With the Democrats’ having nominated Tim Ryan — a guy who ran against Nancy Pelosi to be speaker of the House in 2016 and got 63 Democrats to vote for him, and whose campaign has more than $5 million in cash on hand as of his latest campaign-finance report — the big question is, which J. D. Vance is running for Senate? Or has this all been a giant rope-a-dope to let Democrats think they were going to take on some ham-fisted, shoot-from-the-hip conspiracy theorist, only to find they’re taking on an eloquent advocate for Americans who have been left behind and forgotten?

 

‘To Choose to Abort a Child’

 

President Biden, yesterday: “The idea that we’re going to make a judgment that is going to say that no one can make the judgment to choose to abort a child based on a decision by the Supreme Court, I think, goes way overboard.”

 

I can’t help but notice he used the word “child.” Pro-choice advocates keep telling me it isn’t a child.

 

If what is developing in a woman’s womb is a child — a human life, not merely a blob of cells that are potential life — we wouldn’t accept killing that child, now would we?

 

How Many Abortions Occur in the U.S. Each Year?

 

There are two institutions that attempt to count the number of abortions performed in the United States: the Guttmacher Institute, and the U.S. Centers for Disease Control and Prevention. The two sets of numbers differ fairly significantly, sometimes by up to 300,000 in a given year.

 

The Guttmacher Institute reported that in 1973, the year of Roe v.
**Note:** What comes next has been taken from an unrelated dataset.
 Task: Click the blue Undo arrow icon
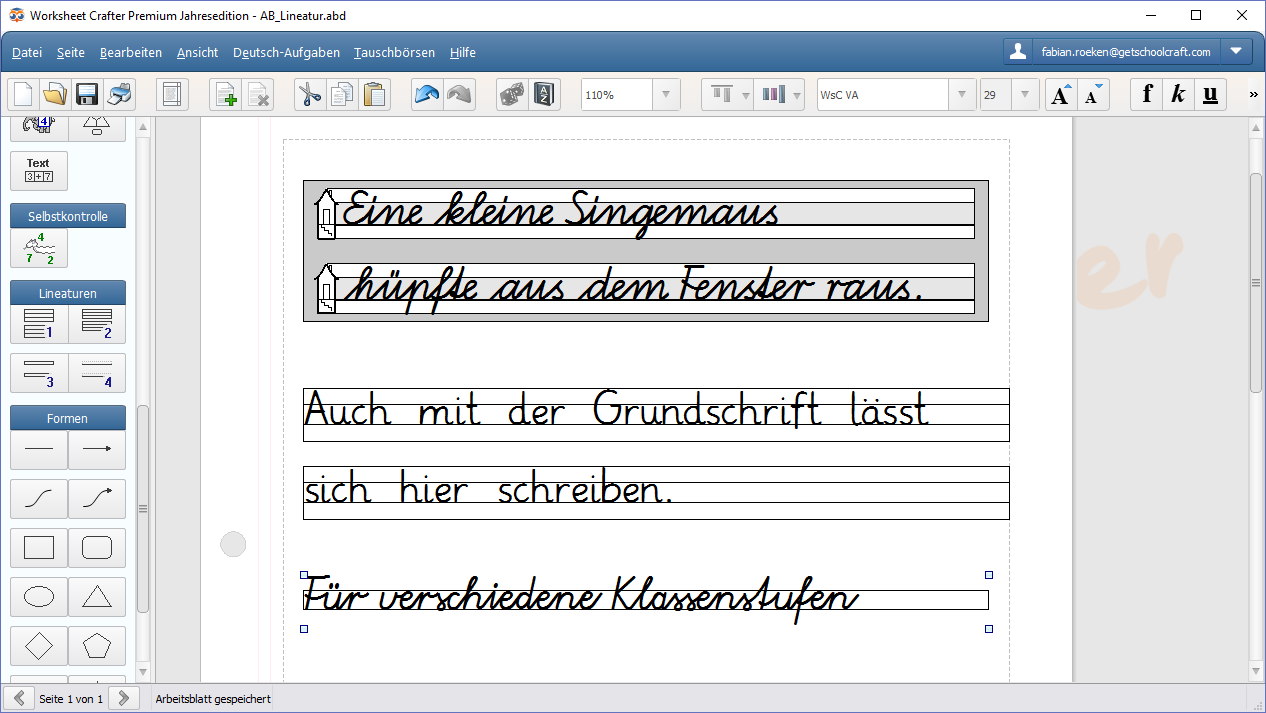tap(427, 95)
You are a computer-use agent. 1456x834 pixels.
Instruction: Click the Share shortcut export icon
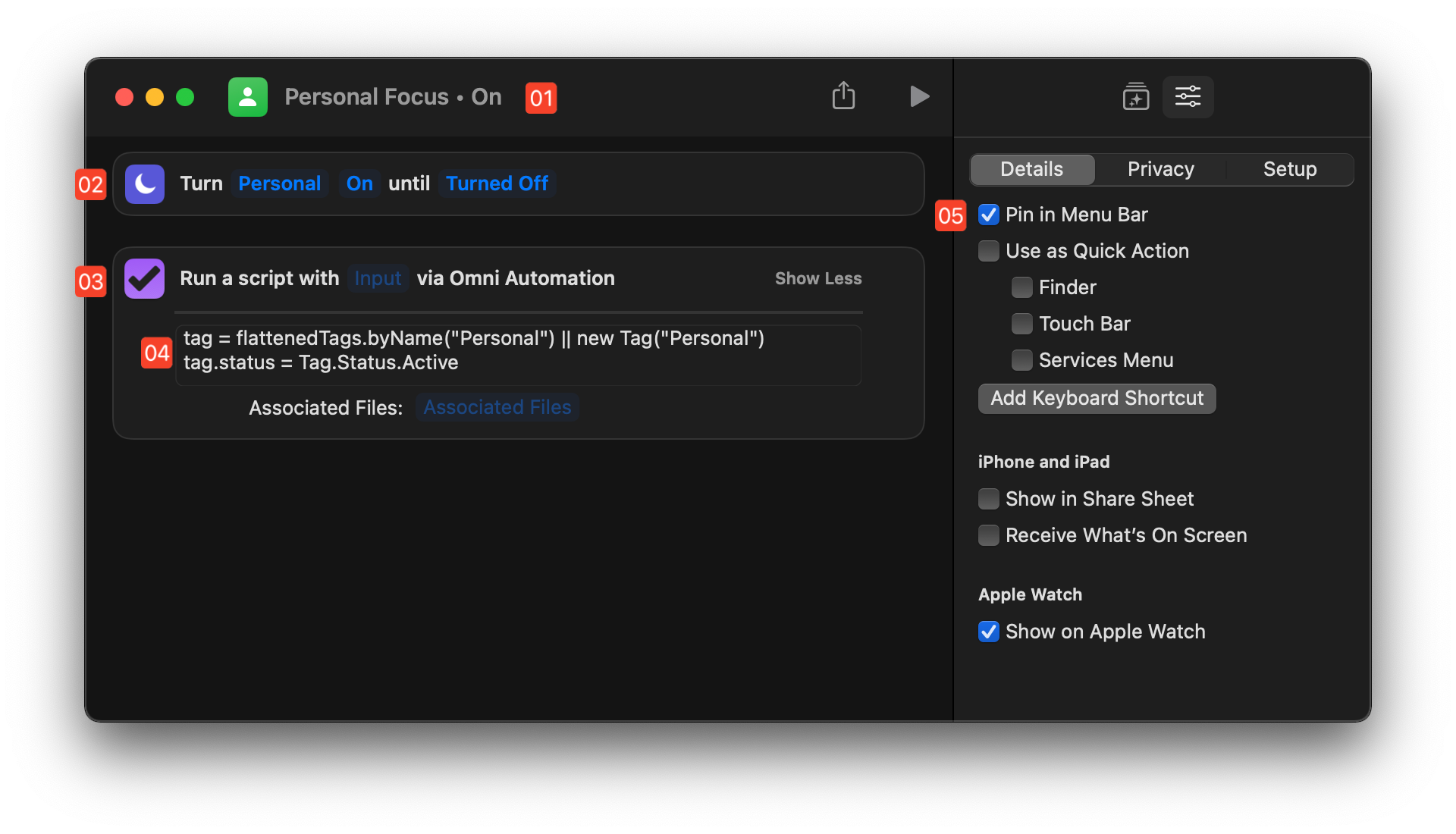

Wade, U.S. medical personnel performed 744,610 abortions; the CDC put the number at 615,831. That number steadily increased until 1990, when it peaked at 1.6 million in the Guttmacher count and 1.42 million in the CDC count.

 

The most recent number released by the Guttmacher Institute is from 2017, and it showed that abortions dropped to 862,000, a 19 percent decline from just six years earlier. In 2019, 628,898 legal induced abortions were reported to the CDC from 49 reporting areas.

 

If you are pro-life, the good news is that advocacy, sonogram images, women’s public discussions of their regrets about having an abortion, and better resources for pregnant women have cut the number of abortions roughly in half over the past 30 years. Use of birth control probably improved that number as well. Our declining birth rate, and some reports of declining sexual activity, have also likely played a role.

 

In Guttmacher’s 2017 numbers, 89 percent of U.S. counties have no known abortion providers. The states of Kentucky, Mississippi, North Dakota, South Dakota, and West Virginia each had one known abortion provider.

 

There is a perception that red states have few abortion providers and blue states have many, but that is not always the case. The same Guttmacher numbers found that Rhode Island has two; Delaware, the District of Columbia, Hawaii, and New Hampshire have four; Wisconsin has three; and Minnesota has seven.

 

We may not live in a pro-life country, but we live in a country where abortion is much rarer than it was a generation ago.

 

ADDENDUM: Some liberals really think Clarence Thomas is going to lead the charge against interracial marriage, huh?